テムズ川沿いのロンドン塔からはタワー・ブリッジが目の前だ。運がよければ跳ねあげ式の橋の上がるところも見られるのだが、この日はおりたままだった。雨上がりの陽光がテムズに降りそそぎ橋は逆光のもと眩く輝いていた。

 テート・ブリテン

ワンデイ・トラベルカードを使って、地下鉄でタワーヒルからヴィクトリアに出て、そこで線を乗り換えピムリコで降りた。ターナー・コレクションで有名だったかつてのテート・ギャラリーは、20世紀以降の国外の作品を新しくできたテート・モダンに移し、テート・ブリテンという名で主に19世紀までの英国の作家、作品を所蔵展示する美術館となった。

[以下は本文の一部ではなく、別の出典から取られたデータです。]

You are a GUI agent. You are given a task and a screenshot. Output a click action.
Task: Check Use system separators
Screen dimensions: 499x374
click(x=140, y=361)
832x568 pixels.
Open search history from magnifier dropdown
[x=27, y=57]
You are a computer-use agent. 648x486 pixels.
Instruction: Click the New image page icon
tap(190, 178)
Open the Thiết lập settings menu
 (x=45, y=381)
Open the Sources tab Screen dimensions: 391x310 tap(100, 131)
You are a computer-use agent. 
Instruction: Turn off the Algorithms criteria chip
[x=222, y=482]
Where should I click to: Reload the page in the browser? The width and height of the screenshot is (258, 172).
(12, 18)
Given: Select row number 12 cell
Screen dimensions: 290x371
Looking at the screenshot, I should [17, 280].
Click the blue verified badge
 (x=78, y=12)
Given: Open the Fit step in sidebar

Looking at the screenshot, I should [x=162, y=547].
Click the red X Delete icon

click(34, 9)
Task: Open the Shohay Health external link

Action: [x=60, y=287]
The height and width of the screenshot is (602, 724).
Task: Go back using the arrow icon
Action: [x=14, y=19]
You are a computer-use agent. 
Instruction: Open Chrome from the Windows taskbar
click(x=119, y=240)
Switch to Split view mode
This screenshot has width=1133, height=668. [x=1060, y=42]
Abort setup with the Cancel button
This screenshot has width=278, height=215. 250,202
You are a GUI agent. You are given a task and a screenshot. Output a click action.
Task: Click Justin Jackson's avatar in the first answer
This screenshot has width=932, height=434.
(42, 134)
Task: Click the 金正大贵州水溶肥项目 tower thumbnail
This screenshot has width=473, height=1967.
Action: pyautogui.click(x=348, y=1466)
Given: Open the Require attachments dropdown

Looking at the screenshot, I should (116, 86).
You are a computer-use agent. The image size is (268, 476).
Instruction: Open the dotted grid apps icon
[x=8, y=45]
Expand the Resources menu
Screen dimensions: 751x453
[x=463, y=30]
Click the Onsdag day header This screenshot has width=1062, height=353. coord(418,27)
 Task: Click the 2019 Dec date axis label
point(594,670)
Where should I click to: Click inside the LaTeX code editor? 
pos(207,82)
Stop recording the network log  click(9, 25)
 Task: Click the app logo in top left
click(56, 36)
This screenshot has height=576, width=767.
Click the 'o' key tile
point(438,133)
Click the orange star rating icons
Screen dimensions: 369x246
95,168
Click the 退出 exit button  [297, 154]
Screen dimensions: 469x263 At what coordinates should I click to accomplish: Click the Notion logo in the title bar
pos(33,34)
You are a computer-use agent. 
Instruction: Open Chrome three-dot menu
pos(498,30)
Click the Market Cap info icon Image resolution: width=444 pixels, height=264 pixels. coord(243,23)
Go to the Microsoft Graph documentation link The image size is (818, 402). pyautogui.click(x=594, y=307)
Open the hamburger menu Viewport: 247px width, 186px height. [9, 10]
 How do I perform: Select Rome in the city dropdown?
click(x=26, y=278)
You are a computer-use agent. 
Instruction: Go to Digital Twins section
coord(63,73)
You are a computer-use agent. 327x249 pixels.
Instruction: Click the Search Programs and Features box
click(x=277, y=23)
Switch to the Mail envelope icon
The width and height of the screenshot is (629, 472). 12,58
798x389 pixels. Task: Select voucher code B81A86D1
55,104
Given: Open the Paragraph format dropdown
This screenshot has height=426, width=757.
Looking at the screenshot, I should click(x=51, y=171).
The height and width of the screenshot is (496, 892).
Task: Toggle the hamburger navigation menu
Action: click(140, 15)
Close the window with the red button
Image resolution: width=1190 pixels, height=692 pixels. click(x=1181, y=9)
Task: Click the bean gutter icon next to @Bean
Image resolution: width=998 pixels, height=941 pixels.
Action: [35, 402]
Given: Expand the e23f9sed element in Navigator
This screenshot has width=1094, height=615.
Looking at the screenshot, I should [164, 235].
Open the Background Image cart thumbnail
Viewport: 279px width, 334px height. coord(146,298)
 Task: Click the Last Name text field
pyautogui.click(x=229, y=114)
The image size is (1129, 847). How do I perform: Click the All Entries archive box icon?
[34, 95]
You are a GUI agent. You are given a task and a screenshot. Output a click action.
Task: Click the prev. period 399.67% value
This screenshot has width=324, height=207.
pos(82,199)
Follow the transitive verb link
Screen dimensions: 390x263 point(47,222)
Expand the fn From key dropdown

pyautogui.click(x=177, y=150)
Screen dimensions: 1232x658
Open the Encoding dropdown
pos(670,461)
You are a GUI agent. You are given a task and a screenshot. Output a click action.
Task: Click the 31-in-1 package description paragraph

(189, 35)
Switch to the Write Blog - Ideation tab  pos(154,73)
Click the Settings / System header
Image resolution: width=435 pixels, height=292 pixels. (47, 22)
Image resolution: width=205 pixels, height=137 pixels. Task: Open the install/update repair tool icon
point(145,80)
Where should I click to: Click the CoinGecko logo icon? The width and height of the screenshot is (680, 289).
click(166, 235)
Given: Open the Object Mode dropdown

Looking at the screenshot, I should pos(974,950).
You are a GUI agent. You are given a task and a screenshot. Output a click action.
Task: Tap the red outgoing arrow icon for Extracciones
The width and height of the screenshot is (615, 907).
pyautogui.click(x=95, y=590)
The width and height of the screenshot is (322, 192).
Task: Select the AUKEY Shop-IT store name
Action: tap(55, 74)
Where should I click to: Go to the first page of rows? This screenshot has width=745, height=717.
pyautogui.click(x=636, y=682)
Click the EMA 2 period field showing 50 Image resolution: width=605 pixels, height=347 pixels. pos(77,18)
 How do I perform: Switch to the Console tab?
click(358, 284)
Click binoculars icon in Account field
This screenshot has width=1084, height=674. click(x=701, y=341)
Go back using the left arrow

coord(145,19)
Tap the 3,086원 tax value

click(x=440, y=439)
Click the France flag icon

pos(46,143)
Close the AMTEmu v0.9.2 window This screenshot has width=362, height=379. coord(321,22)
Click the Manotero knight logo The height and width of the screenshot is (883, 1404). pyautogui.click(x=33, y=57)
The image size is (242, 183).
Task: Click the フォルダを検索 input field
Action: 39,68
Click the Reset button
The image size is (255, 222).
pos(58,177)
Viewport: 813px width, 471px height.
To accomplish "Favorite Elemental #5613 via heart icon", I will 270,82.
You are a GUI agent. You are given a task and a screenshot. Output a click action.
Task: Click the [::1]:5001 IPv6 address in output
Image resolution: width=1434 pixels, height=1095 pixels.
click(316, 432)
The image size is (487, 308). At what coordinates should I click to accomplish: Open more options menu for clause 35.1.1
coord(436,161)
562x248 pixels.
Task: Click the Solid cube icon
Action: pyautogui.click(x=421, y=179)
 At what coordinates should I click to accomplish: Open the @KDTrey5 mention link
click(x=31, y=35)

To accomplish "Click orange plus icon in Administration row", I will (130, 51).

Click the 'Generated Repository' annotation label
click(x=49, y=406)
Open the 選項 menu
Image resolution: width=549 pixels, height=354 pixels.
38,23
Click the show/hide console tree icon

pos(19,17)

以前に来たときは、ターナーの絵に圧倒されっぱなしだったが、今回はラファエロ前派と再会するのが主たる目的。漱石の『草枕』にも出てくるミレイの『オフェリア』を含む主要な作品がここに収められている。発表当時は評価されず、今でもさほど評価は高くないように思えるラファエロ前派だが、好きな物は仕方がない。

バーン・ジョーンズやダンテ・ガブリエル・ロゼッティの絵はすでに何度も見たものだが、テートで会うのはまた別の感慨がある。ロゼッティが描いた『白昼夢』のモデルはモリスの妻ジェーンで、二人の中は半ば公認されていた。ファム・ファタルとも言うべき女性の蠱惑的な表情はいつ見ても謎に満ちている。妻ははじめて見るターナー・コレクションに惹かれたようだった。無理もない。はじめてきたときは自分もそうだった。テートの誇るコレクションである。

館内では子どものためのプロジェクトが展開されていて、多種多様な画材その他がフロアに準備されていた。フロアに座り込んだ子どもたちは、色を塗ったり糊で貼ったり、自分の気の向くままに制作に励んでいた。周りには古今の名作がケースもなしに展示されている中でだ。こういうあたりにイギリスという国の民度(嫌な言葉だが)の高さを感じる。

外に出てくると、年老いてなお矍鑠とした人が、ベンチに座ってノートに何かを書いている。館内では名画を模写する若者の姿もよく見かけた。すべての博物館、美術館は無料で公開されている。国による補助金なしではやっていけない美術館が多く、採算を考えると廃館もやむなし、などという寂しい話はどこかの国の話題だ。教育を大事にするというのは、こういうことを言うのではないか。

 ディケンズ・イン

食べることが好きな割には、味覚は劣等感覚であるというヘーゲルの言葉が頭のどこかに巣くっていて、店の名に拘泥することを厭う気持ちがある。、今回はイギリスということも考えて最後の食事だけは店を決めていた。ホテルからそう遠くないキャサリンズ・ドックにあるディケンズ・インだ。ここは一階がパブ、二階がピザ・ハウス、三階がレストランになっている。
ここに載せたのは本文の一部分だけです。